▸ **PROBLEMS**
1) Shorten the paragraph of the Arctic patrol ship post that begins "Now I'm a former naval officer" into a bulleted list that keeps its main facts.
2) Pick up the Arctic patrol ship post after its last sentence and keep writing it.

Just when we thought the F-35 Fiscal Fiasco had gone away…

Welcome to Fiscal Fiasco Round Two – and this time it’s really important, because we’re talking about ships. Earlier this spring the Canadian government announced that it was paying Irving Shipyards $288 million just to design the new Arctic Offshore Patrol Ships (AOPS) for the Royal Canadian Navy. Not build, just design. Click here for the CBC report on the announcement:

The proposed Arctic Offshore Patrol Ship (AOPS)

The proposed Arctic Offshore Patrol Ship (AOPS)

Now I’m a former naval officer, and I appreciate well-designed ships. I also have nearly a decade of experience working in private industry selling high-tech systems to the military (full disclosure: I don’t sell weapons) and I know well that complex engineering projects don’t just happen – they need to be designed first. But it’s not like Irving is taking their blue pencil to a completely blank drawing board: the government already paid $5 million for an existing design that was used to build an Arctic Patrol Vessel for the Norwegian Navy. Sure, we have to “Canadianize” it (for who knows what glaring errors those poor, benighted Norwegian designers might have made – it’s not like Norway ever builds ships or anything) but as the linked article reports, the design costs for other vessels similar to the AOPS cost no more than $20 million. So where does the $288 million go?

Just to reiterate: we’re not talking about doubling, or even tripling, the typical design cost. We’re talking about fourteen times the amount.

Source records
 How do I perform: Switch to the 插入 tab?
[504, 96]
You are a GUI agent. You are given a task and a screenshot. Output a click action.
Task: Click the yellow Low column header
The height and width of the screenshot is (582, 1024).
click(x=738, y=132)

--

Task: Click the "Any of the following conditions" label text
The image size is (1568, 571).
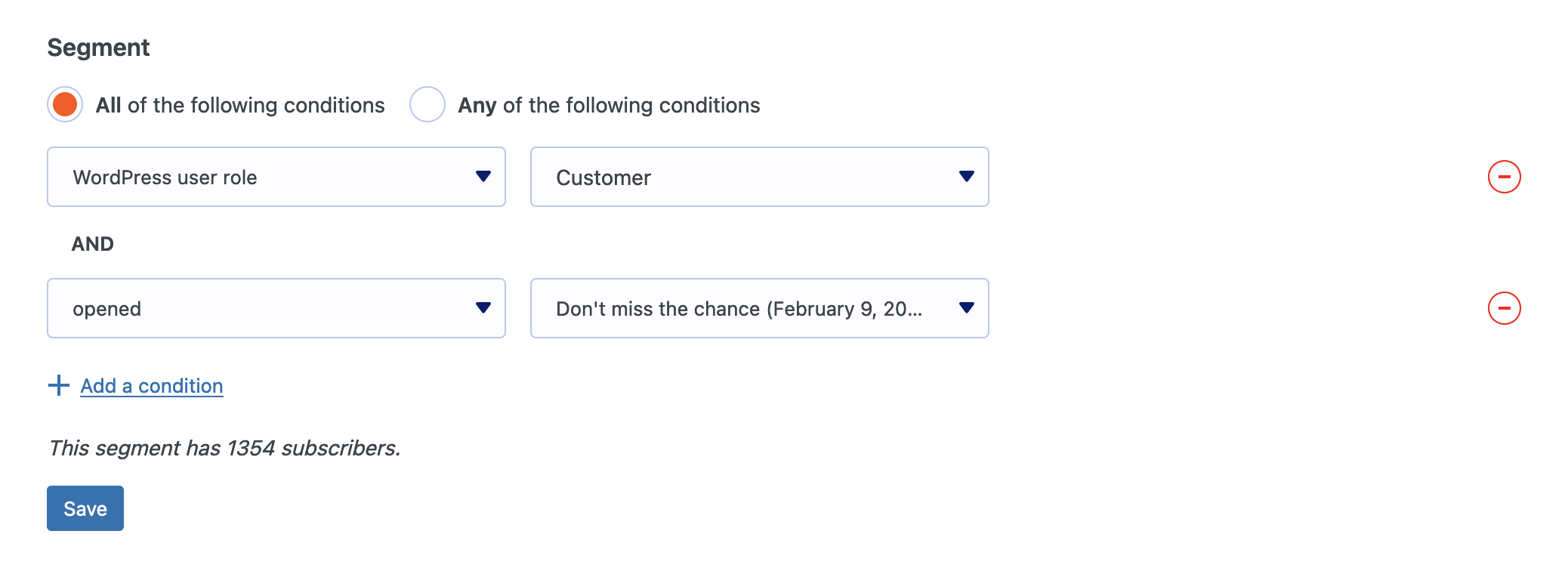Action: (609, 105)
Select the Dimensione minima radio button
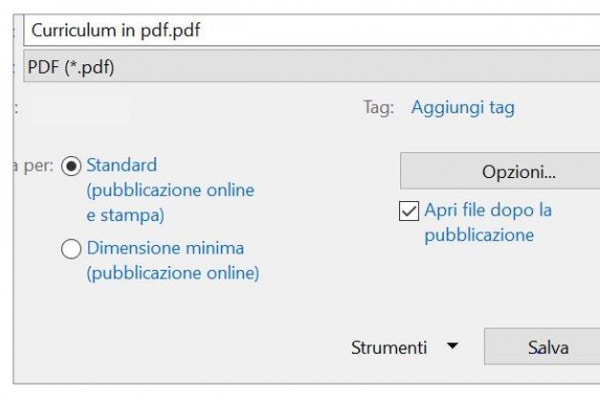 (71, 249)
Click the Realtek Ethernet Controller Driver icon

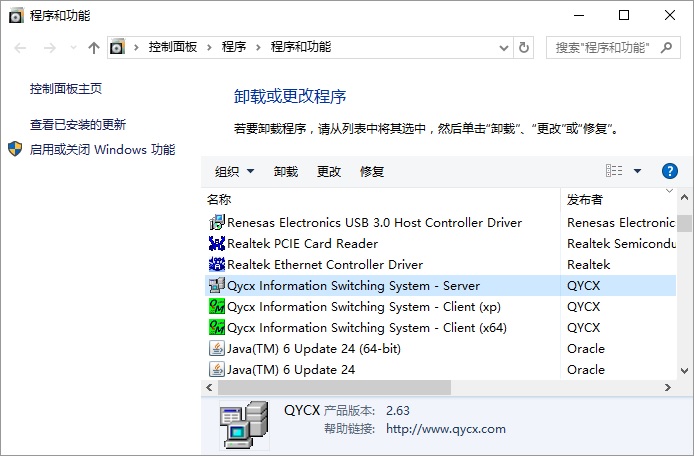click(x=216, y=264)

▸ **ANSWERS GIVEN**
1)
- The writer is a former naval officer who appreciates well-designed ships.
- The writer has nearly a decade of private-industry experience selling high-tech systems (not weapons) to the military and knows complex engineering projects must be designed first.
- Irving is not starting from a blank drawing board: the government already paid $5 million for an existing design used to build an Arctic Patrol Vessel for the Norwegian Navy.
- That design still has to be "Canadianized," which the writer mocks by noting that Norway does build ships.
- According to the linked article, design costs for vessels similar to the AOPS were no more than $20 million, which raises the question of where the $288 million goes.

2)
Being a political moderate who leans more to the right than the left when it comes to government philosophy, my gut instinct is to shrug and say something like, “Oh well, there must be a reason – these things are complicated and I’m sure the media is exaggerating a bit.” But beyond the extraordinary gulf between 20 and 288, what really bugged me about this was the fact that, when questioned by reporters, neither government minister at the podium could give a clear answer. It was waffle-waffle-this and waffle-waffle-that. The closest I know of to an actual answer was offered by Public Works Minister Rona Ambrose (quoted from the linked article):

“We are implementing what’s called a design and then build strategy,” the minister told CBC News. “What that means is that we are spending more money up front on the design and production phase. That’s important because we want to make sure that the shipyards, and the navy, and the coast guard, get the design correct.”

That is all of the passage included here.